Meth continues to wreak havoc in our communities.
It’s cheap. It’s highly addictive and it’s directly linked to other illegal activities.
Gary Yabuta is the executive director of the Hawaii High Intensity Drug Trafficking Area, or HIDTA. 
He works with federal, state and local agencies to stop drug trafficking. He said chrystal meth came to Hawaii from Asia and has been problem for more than three decades and is even more prevalent now.
“Methamphetamine is still a huge problem,” Yabuta said. “It never went away and its here and its just as destructive, even more so now because of its purity.”
Yabuta says most of the meth here in Hawaii is being smuggled in from Mexico so it’s cheaper and more potent than it used to be. 
Ice is also considered one of the most addictive drugs out there.
“The difference between meth and a lot of these other drugs,” Yabuta explained, “I mean, I talk to these addicts. When did you get hooked on ice? Batu? That very first hit, that’s their answer.”
And once they’re hooked all they care about is their next hit and they’ll do just about anything to get it.
“They steal from their own parents, sisters and brothers and family,” Yabuta said. “It’s everywhere and its prevalent in physical domestic violence, its prevalent theft cases, assault cases, crimes of violence. and its pretty much the common denominator for violent crimes across the state….They don’t care about jail. They don’t care about eating. All they want is their meth.”
So what is being done to stop it?
“In our job, in our aspect is through enforcement, is to make sure that we go after the drug dealers and punish the drug dealers,” Yabuta said. “In our way, we can kind of put a limit to drug trafficking in Hawaii, but that’s not the answer. It’s a multidimensional approach. We can’t arrest our way our of this problem, nor can we just lock people up.”

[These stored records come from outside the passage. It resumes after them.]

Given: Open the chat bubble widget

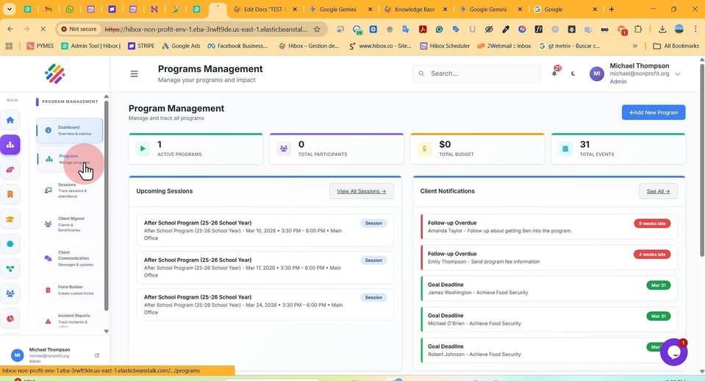Looking at the screenshot, I should coord(673,352).
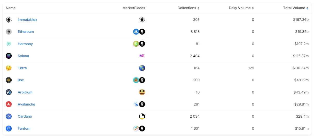Image resolution: width=315 pixels, height=140 pixels.
Task: Click the Name column header
Action: (11, 8)
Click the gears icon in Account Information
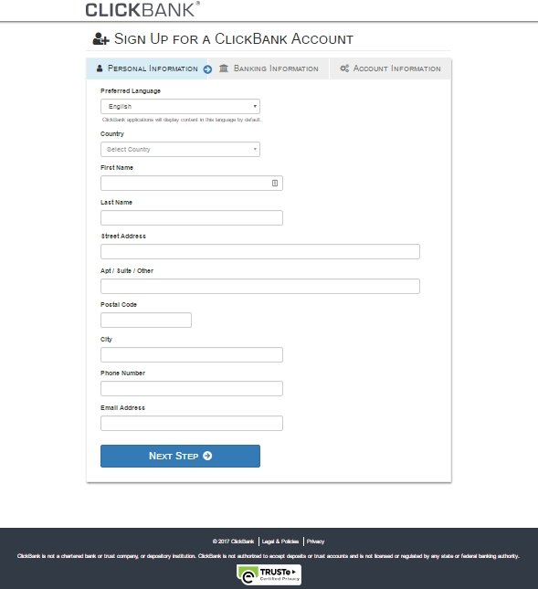 pyautogui.click(x=344, y=68)
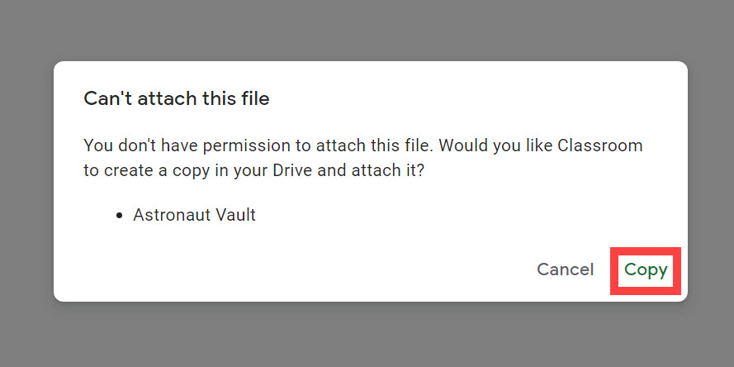Click the word "Vault" in the file name
The image size is (734, 367).
[x=235, y=215]
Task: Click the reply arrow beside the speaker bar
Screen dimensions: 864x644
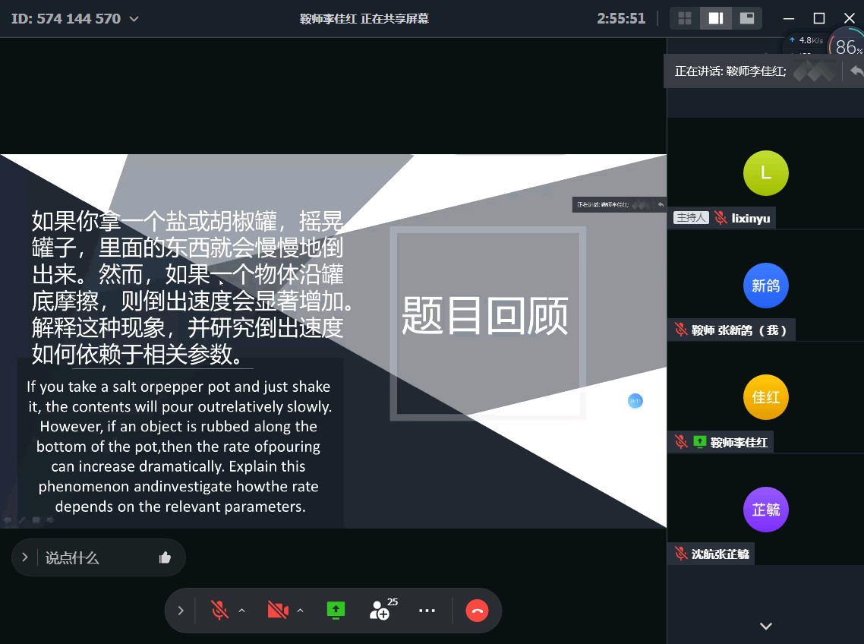Action: (856, 71)
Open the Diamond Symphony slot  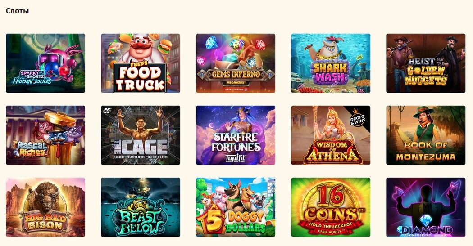426,207
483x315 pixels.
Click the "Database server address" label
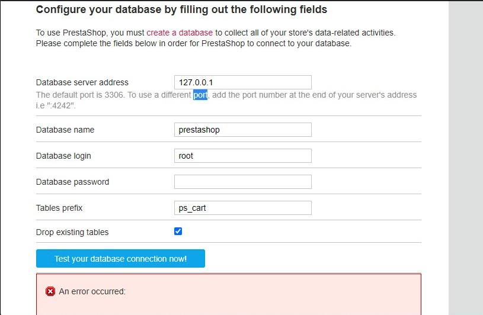(x=82, y=82)
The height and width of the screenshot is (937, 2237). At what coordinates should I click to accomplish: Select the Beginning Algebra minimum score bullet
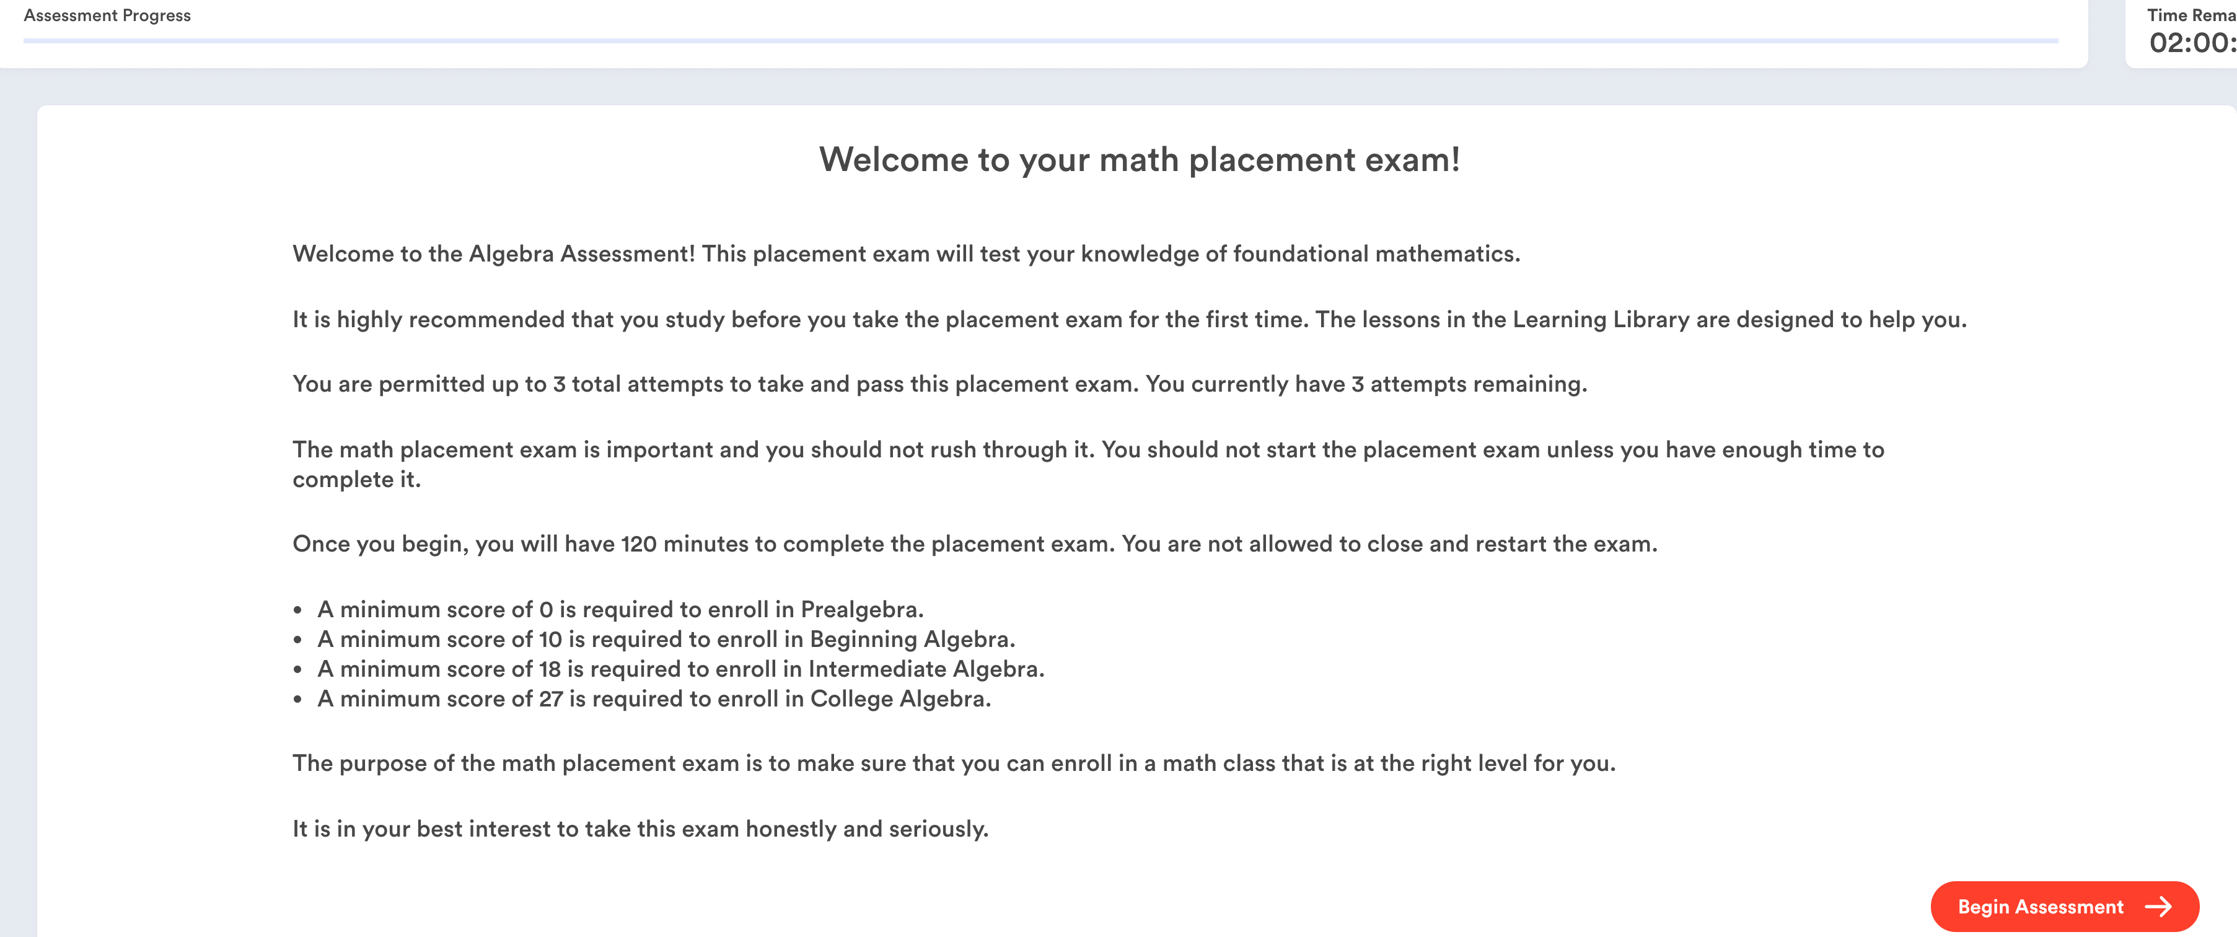point(666,639)
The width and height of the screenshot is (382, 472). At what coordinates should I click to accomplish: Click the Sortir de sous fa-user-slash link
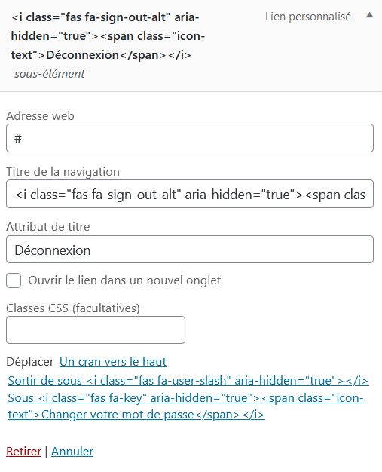coord(188,381)
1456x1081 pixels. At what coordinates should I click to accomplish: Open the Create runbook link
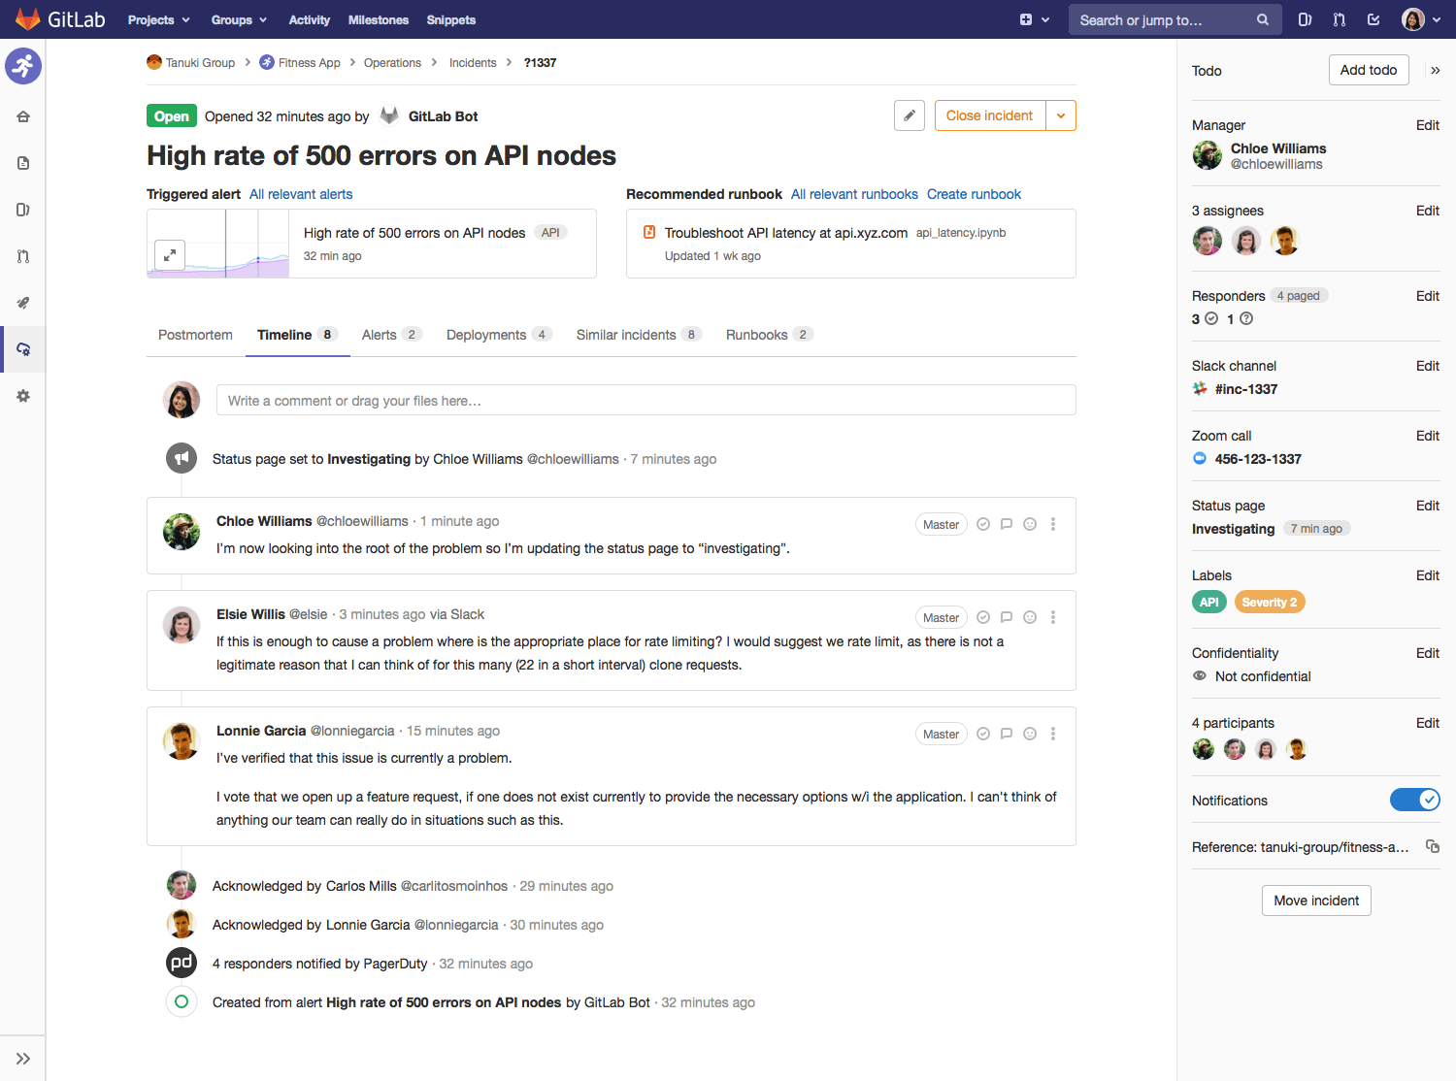[974, 194]
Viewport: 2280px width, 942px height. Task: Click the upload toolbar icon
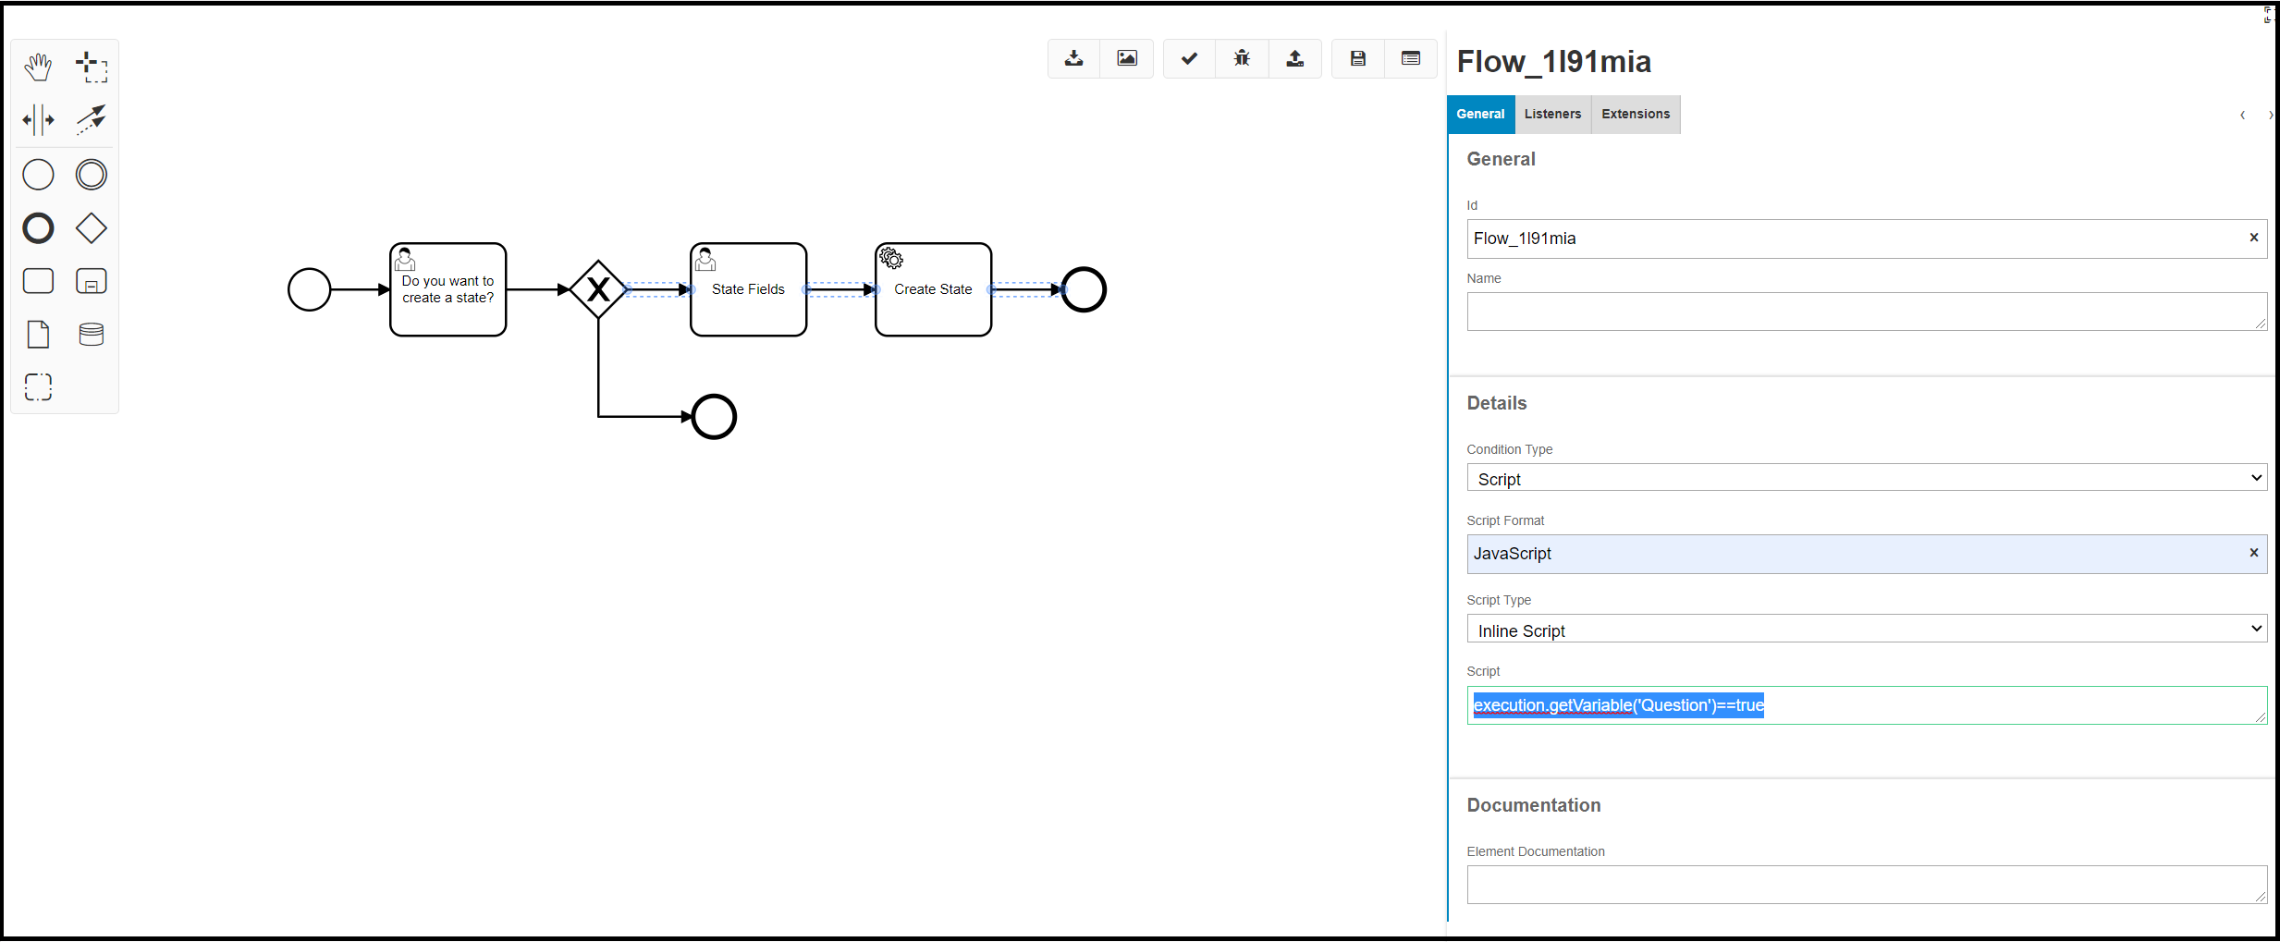coord(1294,59)
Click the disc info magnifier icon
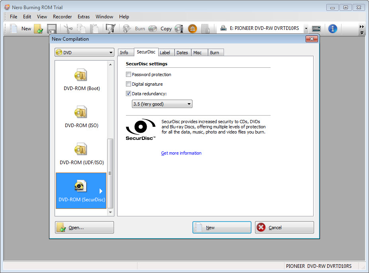Viewport: 369px width, 273px height. pyautogui.click(x=179, y=28)
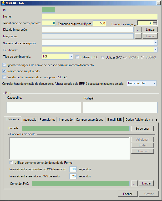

He said the best way is stopping the problem before it begins.
“All of us have to work together with the communities,” Yabuta explained, “Because education, treatment and prevention is really the answer.”
Numerous organizations are working together to combat the problem.
“We have a lot of good organizations, Hina Mauka’s and excellent organization,” Yabuta said, “But quite frankly, we don’t have enough treatment. 
“What has happened with methamphetamine is they no longer have the voice in the publics eye like they did before,” Yabuta said. “Federal funding specifically for methamphetamine doesn’t exist anymore.” 
Yabuta said he hopes legislatures will take notice and do what they can to directly address the ice issue here in Hawaii.